Change in government, not change of government (UPDATED with Chinese Translation)


Pakatan Rakyat needs to know that we are not stupid or naïve and we know what is going on. This does not mean we will not support them and will instead support Barisan Nasional. But Pakatan Rakyat will have to earn our support and not take us for granted or assume that we are fools. This is the message we have to send to Pakatan Rakyat.

NO HOLDS BARRED

Raja Petra Kamarudin

Three days ago I completed my Oxford course, Philosophy of Religion. I will know in two weeks or so whether I passed or not. On 1 February 2012, my new course, Age of Revolution, will commence. This course is about the transformation and reformation (meaning: revolutions) in Europe from the period of the French Revolution to the First World War.

I have two textbooks to read, which I am already halfway through, and even before I start the course I can already see many parallels with what happened more than 200 years ago with what is happening today.

The article below, Talk to us, not talk at us, by Thomas L Friedman, which was published in the New Straits Times, makes interesting reading. This article also summarises some of what I have read thus far.

Basically, (pre-empting what my course is going to reveal), many of these revolutions are bottom-up rather than top-down events. Another 1,000-page book I read a couple of months ago about the French and Russian Revolutions appear to reveal the same thing.

Furthermore, it revealed that revolutions are started by the masses and not by political leaders (and succeeds only when critical mass is reached) but are eventually hijacked by politicians. For example, Trotsky, Lenin, Stalin, etc., did not mastermind the revolution. They grabbed power once the revolution started. In fact, some of the so-called leaders were actually in exile outside Russia and came home to take over once the revolution succeeded in ousting the government (remember Khomeini as well?).

Another point would be about the transformation or reformation itself. What the people seek is change. And the route they chose is to change the government. But in the end they did not actually see change. Hence the title of my article today: Change in government, not change of government.

DATASET:
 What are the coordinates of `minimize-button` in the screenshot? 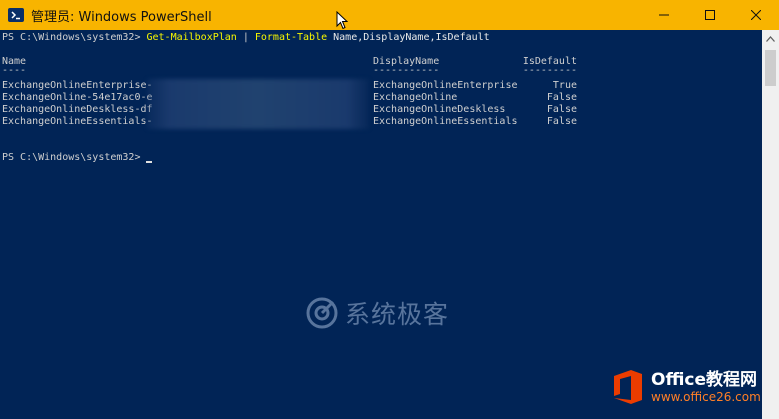 It's located at (664, 15).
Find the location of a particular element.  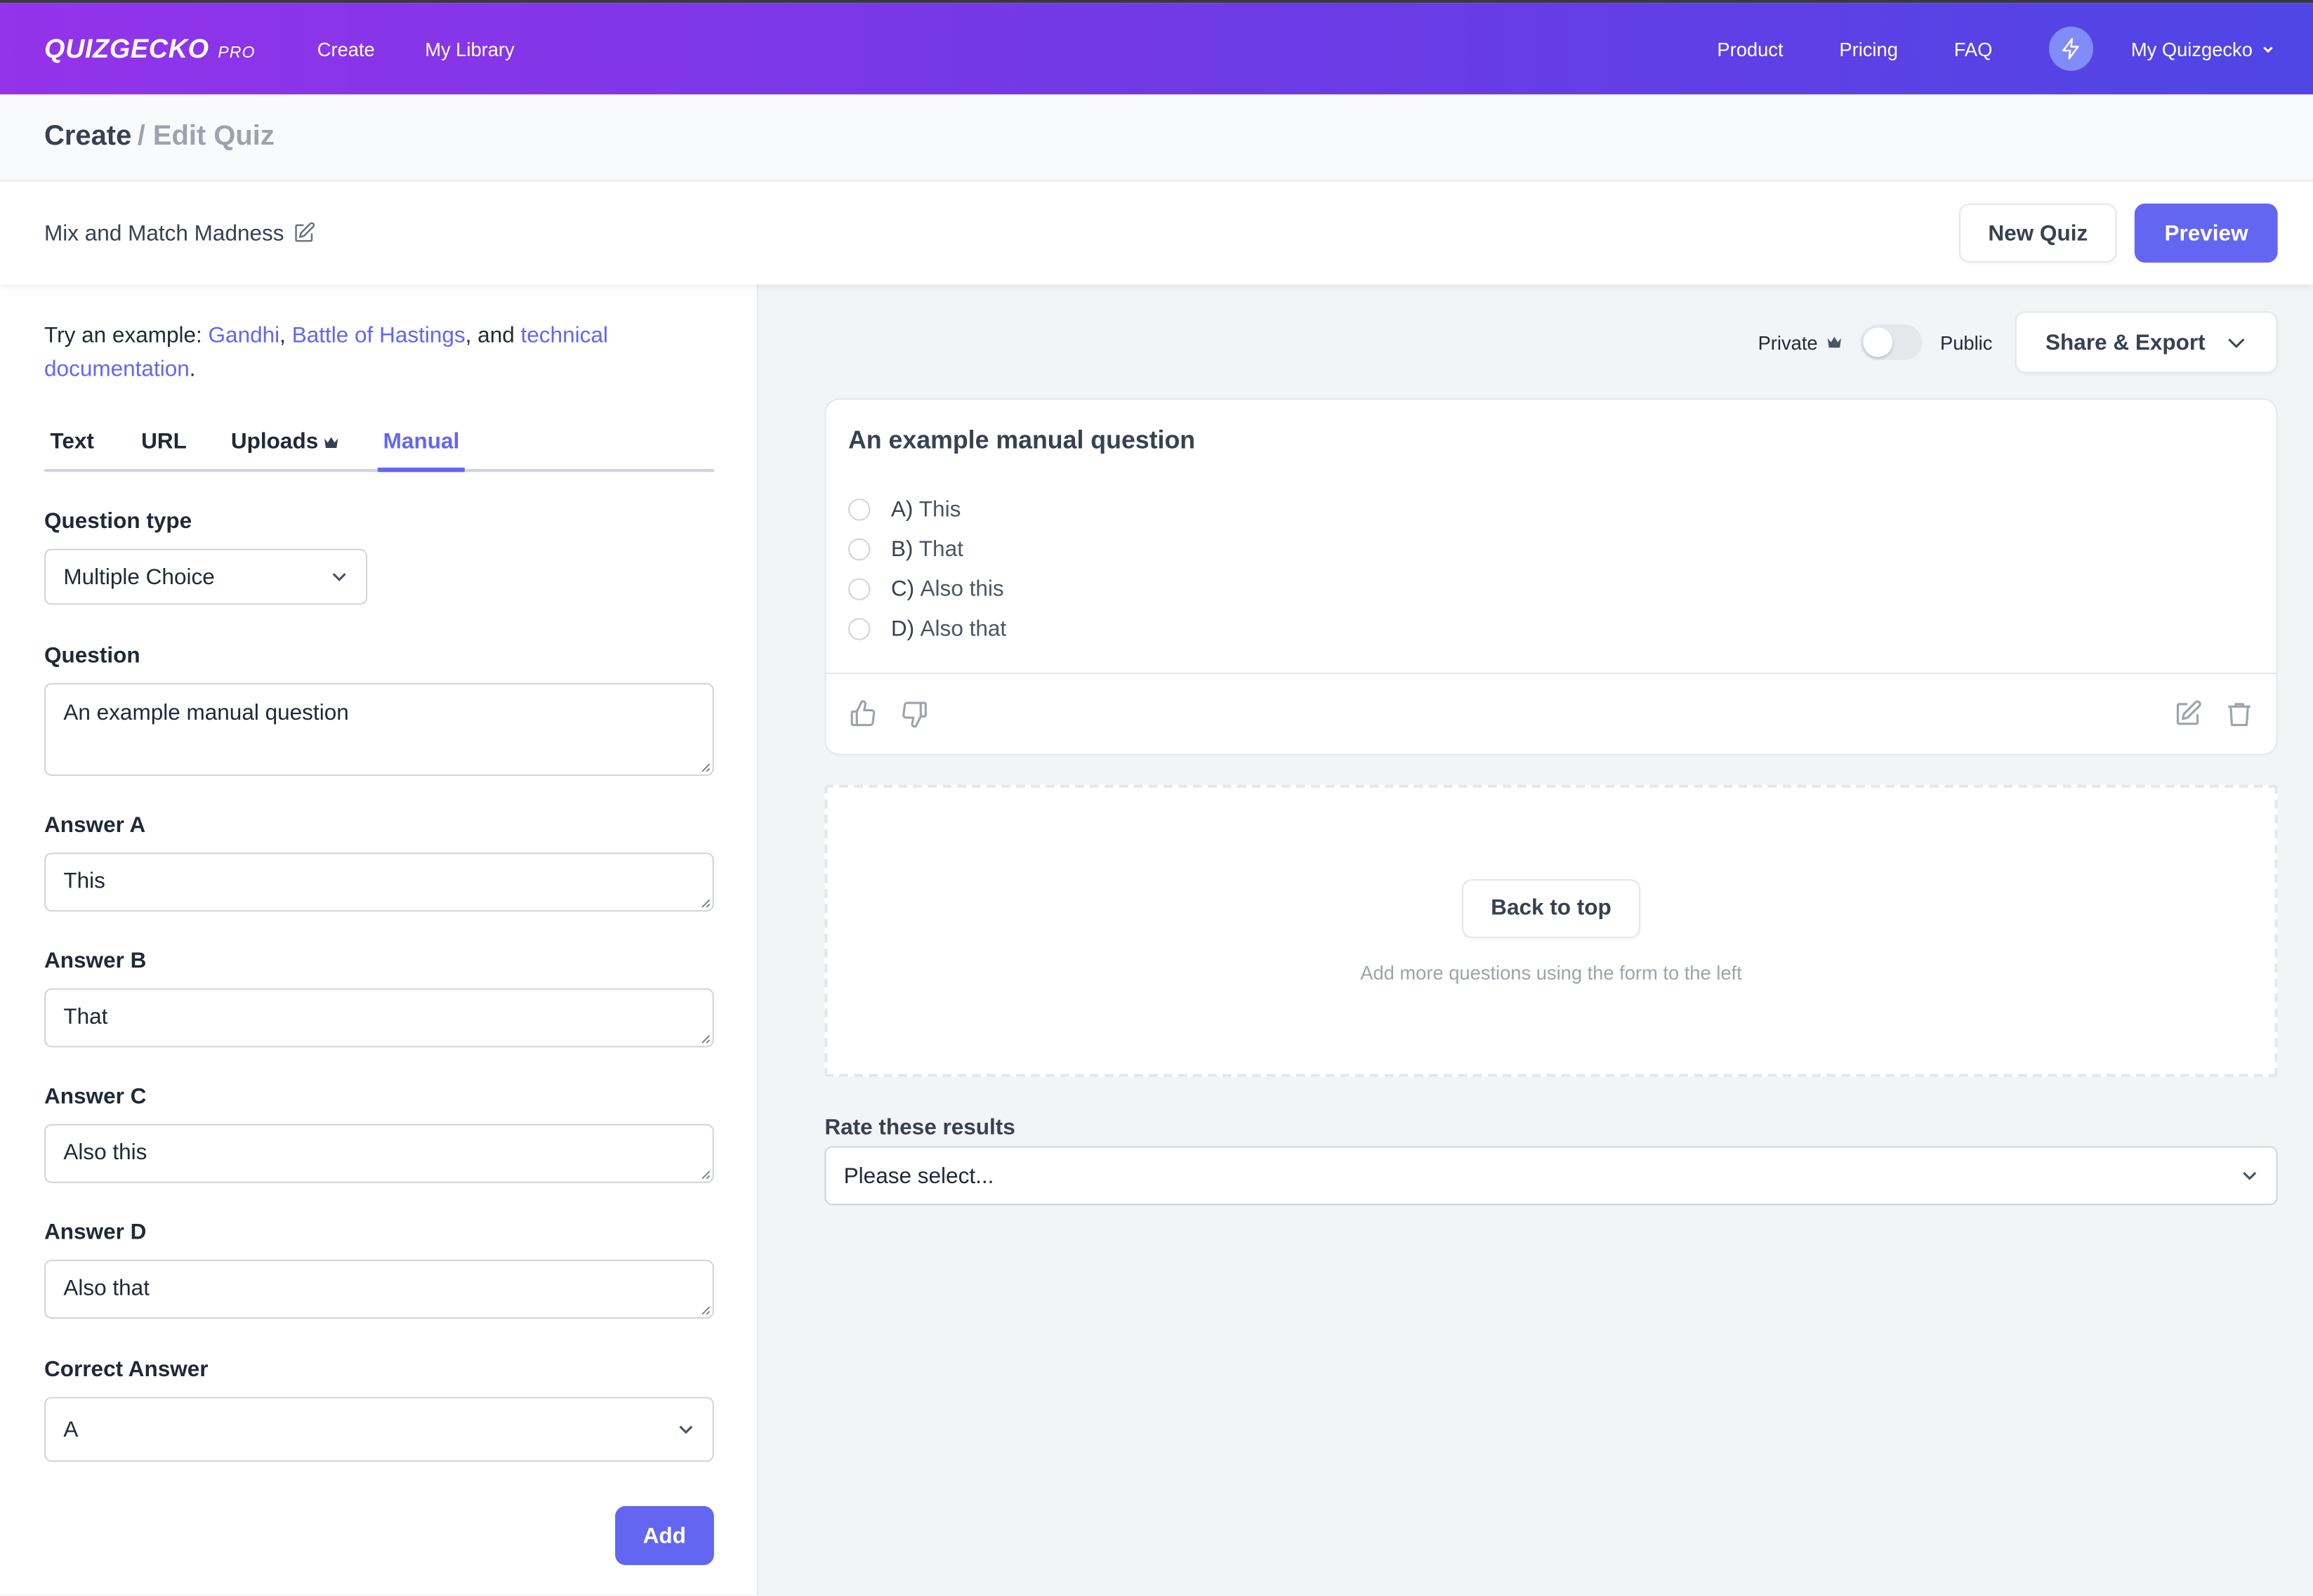

thumbs-down-icon is located at coordinates (915, 714).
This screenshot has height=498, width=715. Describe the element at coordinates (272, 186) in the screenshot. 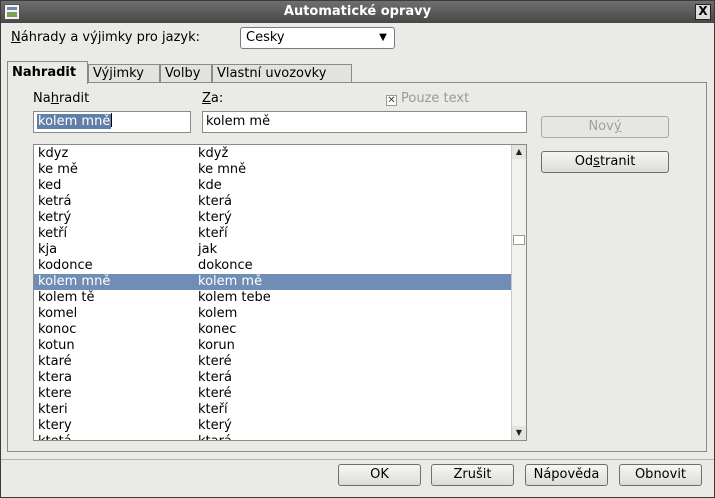

I see `table-row: ked kde` at that location.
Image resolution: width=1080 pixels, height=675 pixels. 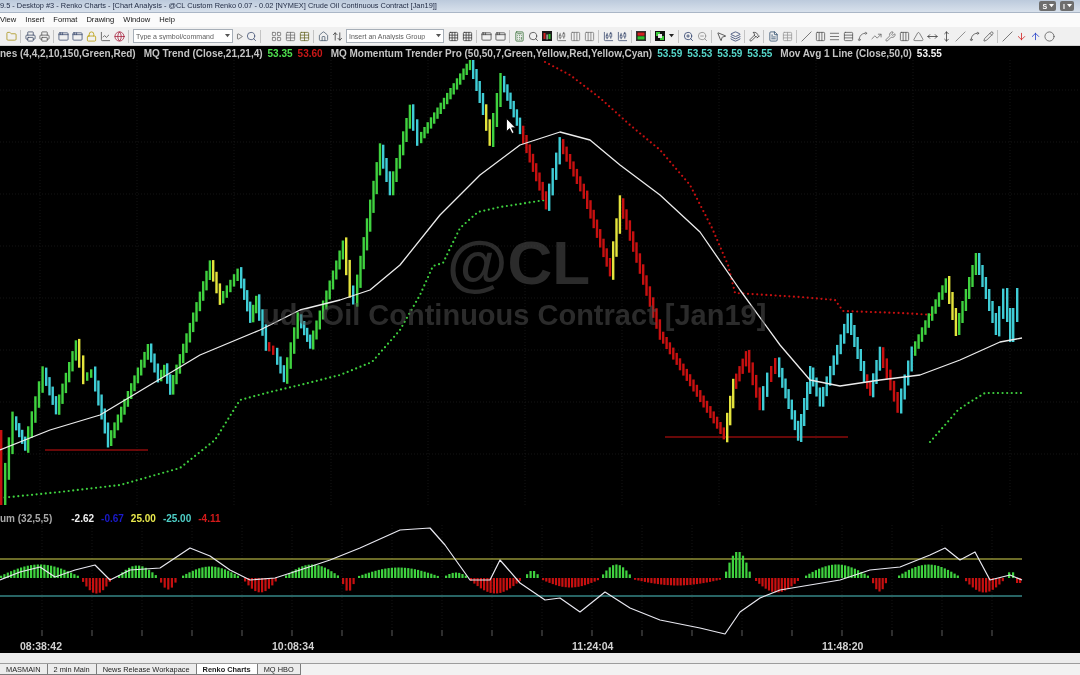 I want to click on indicator-value: -4.11, so click(x=210, y=518).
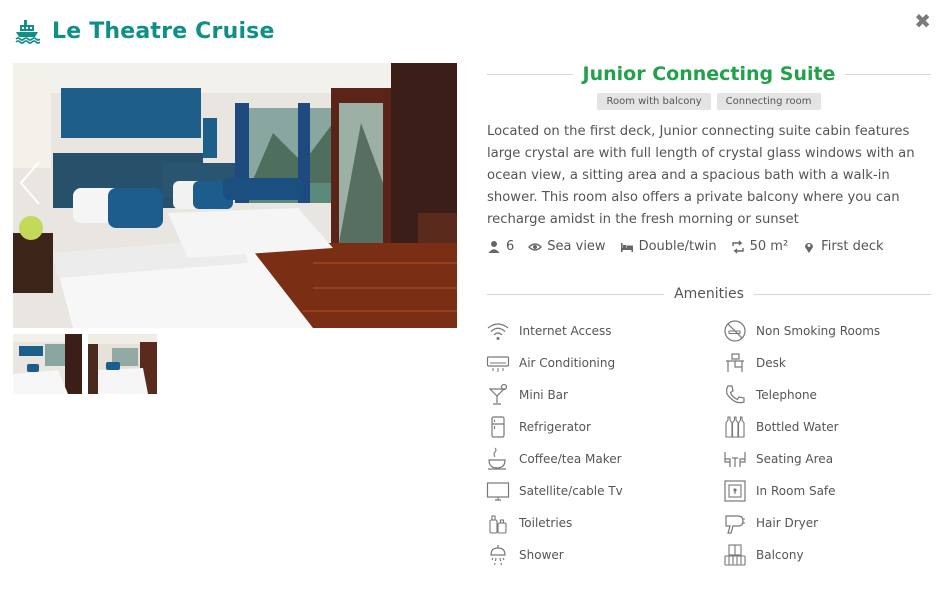  Describe the element at coordinates (810, 248) in the screenshot. I see `map-marker-icon` at that location.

QUESTIONS ON THE MATERIAL:
a: Render this sentence from the article on change in government into French: "This course is about the transformation and reformation (meaning: revolutions) in Europe from the period of the French Revolution to the First World War."
b: Carry the article on change in government forward, starting right after its final sentence.

ANSWERS TO THE EXERCISE:
a: Ce cours porte sur la transformation et la réforme (c'est-à-dire les révolutions) en Europe, de la période de la Révolution française à la Première Guerre mondiale.

b:
And that is what we should seek. We should learn from more than 200 years of history. And the lesson is: we may see a change of government but that does not mean we are going to see a change in government. This is what I normally call old wine in a new bottle.

Can we be assured that by changing the government we will see change? Can a change of government guarantee us a change in government? Can more than 200 years of history be wrong?

Well, just look at the so-called changes of recent times such as in Iran in 1979. Did the US see change with Obama at the helm? Did Britain see a change when they kicked out Labour last year?

Look at Egypt. The people took to the Tahrir Square to force a change of government. But they did not see a change in government. So now they are taking to the Tahrir Square again and the killings are continuing, barely a few months since the last revolution.

And this is the history of the French Revolution as well. We always talk about the French Revolution of 1789. But how many of you know that that is actually the First French Revolution. And that revolution was a disaster. There was more anarchy and chaos after the revolution. They needed a second revolution to address the errors that the first revolution brought. But no one talks about the Second French Revolution of 60 years later (in fact, many are not even aware of this second revolution).

I am not gungho about Pakatan Rakyat. That does not mean I am gungho about Barisan Nasional either. It is just that I am not gungho about all politicians who use the people to change governments and then grab power and perpetuate what the old government did.

Over the next few months I am going to demonstrate why we need to focus on a change in government and not a change of government. I am going to reveal the excesses and transgressions of those who are offering themselves as the saviour of the nation.

My purpose in doing this is not to frustrate a change of government. Certainly, ABU must happen. So we need a change of government for that to happen. But we must not only remove Umno (and its cohorts in Barisan Nasional). We must also ensure that the spirit of Umno is removed as well.

Why would we want a new government that perpetuates the spirit of Umno? Is this not what Britain is currently facing? And why do you think the British voters are going back to voting for Labour in the by-elections barely a year into a new government? My own area in Manchester fell back to Labour in the recent by-election.

I have evidence of some very troubling shenanigans in the states currently under Pakatan Rakyat control. And what I see is basically a continuation of the spirit of Umno. But are you, like me, also concerned about this? Or would you rather we close our eyes (and our minds) to all this and pretend that nothing is wrong?

As I said, more than 200 years of history has taught us how changing the government without focusing on a change in government can bring about disastrous results. We have more than 200 years of history (plus what is currently going on in Egypt) to learn from.

Pakatan Rakyat needs to know that we are not stupid or naïve and we know what is going on. This does not mean we will not support them and will instead support Barisan Nasional. But Pakatan Rakyat will have to earn our support and not take us for granted or assume that we are fools. This is the message we have to send to Pakatan Rakyat.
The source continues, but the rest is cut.